* **課題 1**:
アラン・パーソンズ・プロジェクト入門の記事から、「The Alan Parsons Project入門:名盤を聴き分けるアルバム別おすすめ&聴き方ガイド」から「and Imagination (1976)」までをすべて一字一句そのまま書き写してください。
* **課題 2**:
アラン・パーソンズ・プロジェクト入門の記事の「The Alan Parsons Project(以下 APP)は」で始まる段落を、主な事実を残したまま箇条書きにまとめてもらえますか？

* **出典**:
--------------------
The Alan Parsons Project入門:名盤を聴き分けるアルバム別おすすめ&聴き方ガイド
はじめに — The Alan Parsons Project(アラン・パーソンズ・プロジェクト)とは
The Alan Parsons Project(以下 APP)は、エンジニア/プロデューサーとしてのキャリアを経たアラン・パーソンズと、作詞作曲を担ったエリック・ウルフソンを中核に1970年代半ばから活動したスタジオ志向のロック/プログレッシブ・ポップ・ユニットです。アルバム単位でのコンセプト志向、緻密なプロダクション、そして楽曲ごとに適したゲスト・ボーカリストを起用する手法が特徴。サウンドは初期のプログレッシブ色から徐々にポップ/AOR寄りへと移行し、80年代には世界的ヒットも生み出しました。
楽しみ方の視点
APPを聴く際は「アルバム全体のテーマ」「サウンド・プロダクション」「楽曲のドラマ性」に注目すると深く味わえます。個々のヒット曲も良いですが、彼らの魅力はコンセプトを通じて展開される流れやアレンジの細部にあります。以下で代表作とおすすめポイントを詳しく解説します。
Tales of Mystery and Imagination (1976)
--------------------
* **提供情報**:
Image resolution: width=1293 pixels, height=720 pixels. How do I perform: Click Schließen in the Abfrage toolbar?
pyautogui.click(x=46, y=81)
--------------------
* **出力結果 1**:
The Alan Parsons Project入門:名盤を聴き分けるアルバム別おすすめ&聴き方ガイド
はじめに — The Alan Parsons Project(アラン・パーソンズ・プロジェクト)とは
The Alan Parsons Project(以下 APP)は、エンジニア/プロデューサーとしてのキャリアを経たアラン・パーソンズと、作詞作曲を担ったエリック・ウルフソンを中核に1970年代半ばから活動したスタジオ志向のロック/プログレッシブ・ポップ・ユニットです。アルバム単位でのコンセプト志向、緻密なプロダクション、そして楽曲ごとに適したゲスト・ボーカリストを起用する手法が特徴。サウンドは初期のプログレッシブ色から徐々にポップ/AOR寄りへと移行し、80年代には世界的ヒットも生み出しました。
楽しみ方の視点
APPを聴く際は「アルバム全体のテーマ」「サウンド・プロダクション」「楽曲のドラマ性」に注目すると深く味わえます。個々のヒット曲も良いですが、彼らの魅力はコンセプトを通じて展開される流れやアレンジの細部にあります。以下で代表作とおすすめポイントを詳しく解説します。
Tales of Mystery and Imagination (1976)

* **出力結果 2**:
- The Alan Parsons Project(APP)は、1970年代半ばから活動したスタジオ志向のロック/プログレッシブ・ポップ・ユニット
- 中核はエンジニア/プロデューサー出身のアラン・パーソンズと、作詞作曲を担ったエリック・ウルフソン
- 特徴はアルバム単位のコンセプト志向、緻密なプロダクション、楽曲ごとに適したゲスト・ボーカリストの起用
- サウンドは初期のプログレッシブ色から徐々にポップ/AOR寄りへ移行
- 80年代には世界的ヒットも生んだ